Personally, I’d rather enjoy a cinnamon roll made with flour, butter, and sugar than its “high-protein” substitute, leaving me genuinely satisfied both physically and mentally, instead of fixating on what I denied myself.
This constant stream of “wellness” content doesn’t just shape our momentary choices, but rewires how we think about food and health. By commodifying nutrition, influencers create a feedback loop of guilt and anxiety. “Come with me to burn 10,000 calories at the gym”—creates a persistent sense of inadequacy that outlasts the trends themselves.

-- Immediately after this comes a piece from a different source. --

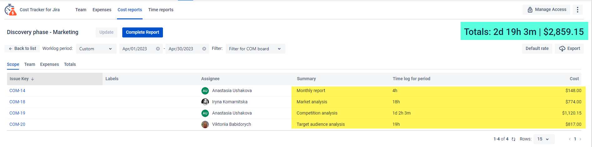The image size is (592, 147).
Task: Open the three-dot more options menu
Action: (x=577, y=10)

“Health” has become inextricably linked with productivity; if I didn’t eat 400 grams of protein and burn 10,000 calories at the gym today, I’m a couch potato with no discipline. All there is time for in the day is a hustle of work and “wellness.” This mindset takes away from so much of what wellness has been about—self-care, meditation, downtime—other than working out and eating well.
And beyond this, diet culture on social media is riddled with inaccuracies.

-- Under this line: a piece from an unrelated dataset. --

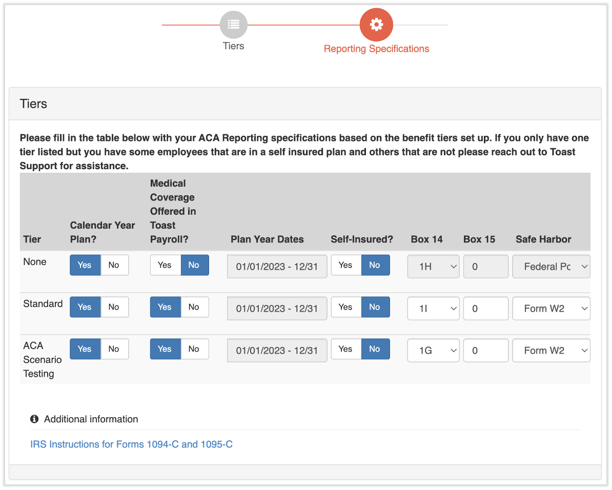The image size is (612, 490).
Task: Click Box 15 field for Standard tier
Action: [485, 309]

Dr. Deirdre Tobias, nutritional epidemiologist and assistant professor at Harvard Medical School and Brigham and Women’s Hospital, stressed the need for evidence-based guidance in an interview with the Independent. “Claims that we have some sort of issue with getting enough protein are actually not very accurate for most Americans,” she said.
“The more you over consume in any one category, even if it’s relatively neutral on its own, can have those unintended consequences of displacing foods that you know provide additional nutrients and fiber.”
Yet products like the David Bar, boasting “28 grams of protein in only 150 calories,” continue to sell. Behind the shiny gold wrapper and sleek branding lies an ultra-processed, chemical-heavy snack. The allure of “high protein” trumps the value of whole, natural ingredients we actually need.
And that’s not to say you shouldn’t eat what you want, just don’t be fooled by the glossy packaging and claims of ‘health’ and ‘wellness.’
Dr. Tobias also warned about the lack of oversight online. “There’s no requirement or even social accountability for something like a social media post to actually be reflecting truth, right? And the regulation of that is almost non-existent.”
This exists in stark contrast to the world of academic research, which is built upon decades of research and evidence. But in the influencer economy, credibility loses out to marketability. “There’s no money to be made off of telling people to eat from the produce section,” Tobias said.
So what’s the takeaway? Both your diet and your media diet are personal choices, not dictated by algorithms or influencers. Goals and aesthetics are fine, but remember to take online “wellness” with more than a grain of salt. Balance matters more than protein counts or step totals. It is essential, and what we should all be doing is listening to our bodies to prioritize our health, instead of spending time keeping track of every calorie and gram of protein.
For my part, I won’t be choking down cottage cheese brownies, but I also don’t plan to eat a pint of ice cream at every meal. And I certainly won’t be freezing affirmations into ice cubes to blend into my protein shakes for “subconscious gains.”
Ultimately, for me, balance will beat biohack any time. Maybe the real hack is just eating what leaves you satisfied and feeling good.